Saturday, March 13, 2010

Legislative flaws

Initiating, filing, discussing and finally passing a bill (law) is one of the tasks of a parliament among others. Anyone, whether a minister, or a parliament member - regardless whether belonging to the coalition or opposition, has the right of initiative, and this should be equally treated with a professional conscientiousness. Expertise of anyone (even specialists in the back offices) should ensure that all laws passed, would leave parliament in their best possible state. In countries where case law is current, the law will in due time be supplemented according to daily applicability if unexpected issues would occur that would in effect prove to be problematic due to international treaties (like the Human Rights' Charter, EU-legislation vis-à-vis national legislation and the like). Basically, coalition versus opposition should guarantee just laws.

Whether this concept is fully understood by all members within parliament - including their legal experts behind the scenes - is something that made me wonder in the last few weeks, as quite unhappy mishaps have occurred. Just to mention three recent examples:

Firstly, a bill came into effect, where - when applied according to the letter - single mothers would receive a monthly social benefit of over five thousand Euros. Mr Fico is priding himself for having the most-social government, but five thousand Euros is a bit over the top I reckon. Whether the formulation of certain passages has been done in a haste to meet a deadline or not, is irrelevant - texts of (new/amended) bills should carefully be studied, both by the initiator but especially by the opposition as well. Especially to catch unclarities or simple typo-errors, which could lead to absurd situations, like the one mentioned. None of the legal specialists ever took a calculator and figured out what the amendment contained. So why did this happen in the first place?

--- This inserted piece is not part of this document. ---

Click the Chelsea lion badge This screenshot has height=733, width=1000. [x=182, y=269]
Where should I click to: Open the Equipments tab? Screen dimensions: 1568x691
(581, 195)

Secondly, the recent Patriotic Act, which caused a lot of dismay not only within Slovakia - only to be supported by some extremist fanatics - but also abroad, labelling Slovakia with North-Korean tendencies. A parallel, which is not too far fetched in my view. The absurdity of this law, has caused most opposition members not to participate in its voting. Why? The result was, that - despite its ludicrous principle - the bill made it with an astonishing majority through parliament, up to he point that even the initiator, the nationalist SNS members were overwhelmed with surprise. Nationalism is a dangerous yet effective tool to foul-mouth your opponent. Was it because of this, that hardly any opposition member dared to vote against? The electorate is fairly sensitive to such signals (even though absurd) and I must admit that even I am often shocked by the level of blind patriotic 19th-century style rhetoric among voters. Nevertheless, ignoring or willingly abstaining from voting this law, is a huge faux-pas. Now, when shedding bitter crocodile tears opposition should be aware of bearing the blame as well. 

The third example is of a bit more serious nature: On 9 March, the ruling party rushed a bill through parliament, dealing with information access regarding nuclear power plants. A few days earlier, the European Commission warned Slovakia that it fell short in respecting public interest in their PPP-projects, threatening to cut off EU funds. The issue was that public had hardly time to find out or respond to state-directed projects. The cabinet took it as a triviality and after modifying some legislation everything was back to business. Not so; on Tuesday the said bill would restrict public (or legal experts) to gain information access. A restriction that was even worse than the mentioned PPP-related issue. 

What was even more ironic - not only slipped it through the attention of the opposition, but the news came not from the Slovak media. Despite my continuous RSS feeds, where get all updates within a few seconds the moment they appear in the major newspapers/servers, it was a live broadcast by Olga Baková on the Czech network CT24 (which I happened to watch that moment by coincidence), that broke the news. For a while, according to Google, Slovak servers had no entry on that one. 

The said law is not just another slap in the face of the public by the arrogant Fico cronies, it is equally embarrassing, that we gained the first news from a foreign network. Not only will it again jeopardise further millions of EU support, that Slovakia direly needs, it is also a bad reflection of the whole parliamentary and journalistic professionalism. Call it legislative flaws or whatever, it indicates the poor state of democracy.Welcome to Slovakia.

MS

ADDENDUM: I must correct one detail; apparently, periodicals E-Trend and Hospodárske noviny did mention the passing of the information bill, yet only marginally and the heading of one of them was not conclusive enough for such a serious matter. Other newspapers mentioned it only post facto.